今日のネタは、宅建試験の過去問解説。令和6年度の問5です。(独自解説のため誤解説の場合はご容赦ください。)
【問 5】 履行遅滞に関する次の記述のうち、民法の規定及び判例によれば、正しいものはどれか。
- 不法行為の加害者は、不法行為に基づく損害賠償債務について、履行の請求を受けた時から遅滞の責任を負う。
- 善意の受益者は、その不当利得返還債務について、履行の請求を受けた時から遅滞の責任を負う。
- 請負人の報酬債権に対して、注文者がこれと同時履行の関係にある目的物の瑕疵修補に代わる損害賠償債務を自働債券とする相殺の意思表示をした場合、注文者は、請負人に対する相殺後の報酬残債務について、当該残債務の履行の請求を受けた時から遅滞の責任を負う。

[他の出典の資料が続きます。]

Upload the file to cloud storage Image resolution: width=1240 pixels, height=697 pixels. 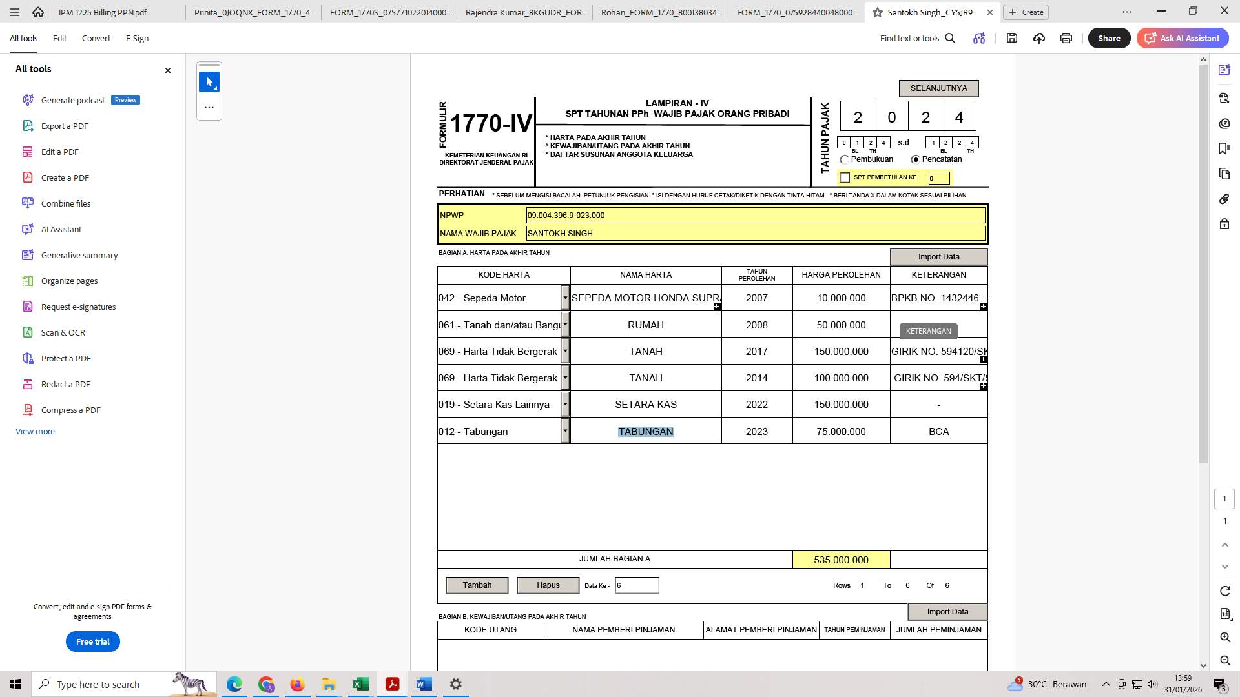(x=1039, y=38)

- 債務の履行について不確定期限があるときは、債務者は、その期限の到来したことを知った後に履行の請求を受けた時から遅滞の責任を負う。
解説 民法(履行遅滞)
- × 誤り。「履行の請求を受けた時から」部分が誤りで、正しくは「不法行為をによる損害の発生と同時に」です。本肢は難問。 民法条文に規定がなく、最高裁判例(昭和37.9.4)で「不法行為に基づく損害賠償債務は、なんらの催告を要することなく、損害の発生と同時に遅滞に陥るものと解すべきである。」とされています。
- ◯ 正しい。善意の受益者(受益したことを知らない人)なので、履行の請求を受けた時から遅滞の責任を負います。 民法第703条(不当利得の返還義務):法律上の原因なく他人の財産又は労務によって利益を受け、そのために他人に損失を及ぼした者(受益者)は、その利益の存する限度において、これを返還する義務を負う。

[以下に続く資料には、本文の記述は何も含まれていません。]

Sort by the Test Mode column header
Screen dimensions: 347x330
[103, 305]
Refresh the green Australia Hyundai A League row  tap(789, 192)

- × 誤り。「履行の請求を受けた時から」部分が誤りで、正しくは「相殺の意思表示をした日の翌日から」です。本肢は難問。民法条文に規定がなく、最高裁判例(平成9.7.15)で「請負人の報酬債権に対し注文者がこれと同時履行の関係にある瑕疵修補に代わる損害賠償債権を自働債権とする相殺の意思表示をした場合、注文者は、相殺後の報酬残債務について、相殺の意思表示をした日の翌日から履行遅滞による責任を負う。」とされています。
- × 誤り。ひっかけ問題「期限の到来したことを知った後に」部分が誤りです。仮にこの文章が正しければ、期限の到来したことを知らなかったら、履行の請求を受けても遅滞の責任を負わなくてよいことになってしまい、民法規定に抜け道ができてしまします。 民法第412条(履行期と履行遅滞)第2項:債務の履行について不確定期限があるときは、債務者は、その期限の到来した後に履行の請求を受けた時又はその期限の到来したことを知った時のいずれか早い時から遅滞の責任を負う。
本問は判例からの出題が含まれていて難問。正答が判らなかったとしても気にせず、次の問に進みましょう。